If you're looking for a good Python web scraper, this question seems to have all the information you're looking for.

As for classifying whether the blog is discussing the school's stuff, that's a much trickier problem. I doubt you'll get away from having to have the results reviewed by humans. A really sophisticated scraper would use probabilistic filters--train it on blog posts which do and don't discuss the school, and let it infer the rules itself. That's fairly sophisticated, however, and from the question I'm guessing you want quick-and-dirty. I'd just put together a list of keywords, and review (and refine) the results until it's close enough to what you want.

As for identifying the authors, this is the Internet, where no one knows whether or not you're a dog (or, by extension, what school you attended). If you had a list of authors to look for you could always use them as part of the keyword search, but if the authors choose not to identify themselves (or, worse, identify themselves as someone else) there's no practical way to do it.

Chris B.
hi chris, from what you saying, probably i could use a naive bayes classifier and have trained dataset based on keyword occurances and the perhaps the supposed friends' blogspots or wordpress url links on the pages as features? Is that the right track?
goh
That's the right idea. I'd pull together positive and negative samples of the posts you're interested in and feed them in. Obviously, the more posts you review, the better the filter gets. And remember to periodically review the results, both the posts getting flagged as well as posts not getting flagged, to help it improve.
Chris B.
A: 

Web scrapping is one problem. Handling classification is a whole field.
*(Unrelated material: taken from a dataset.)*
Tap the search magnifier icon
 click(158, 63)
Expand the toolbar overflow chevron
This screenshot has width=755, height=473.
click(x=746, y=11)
You really have two choices: hire someone who knows how to do it or figure it out. For figuring it out, I strongly recommend the Programming Collective Intelligence book. The examples are in Python, use real world APIs, and invite hacking around to find solutions. Each chapter handles one part of the collective intelligence world, e.g., grouping or classifying, walks through some basics, and provides plenty of references for more information. It might be a good idea to skim the book even if you decide to hire an expert.

Charles Merriam
A: 

Sorry to butt in on your post but I was wondering if Charles could provide a few other sources for getting really familiAr with the subject

Sasha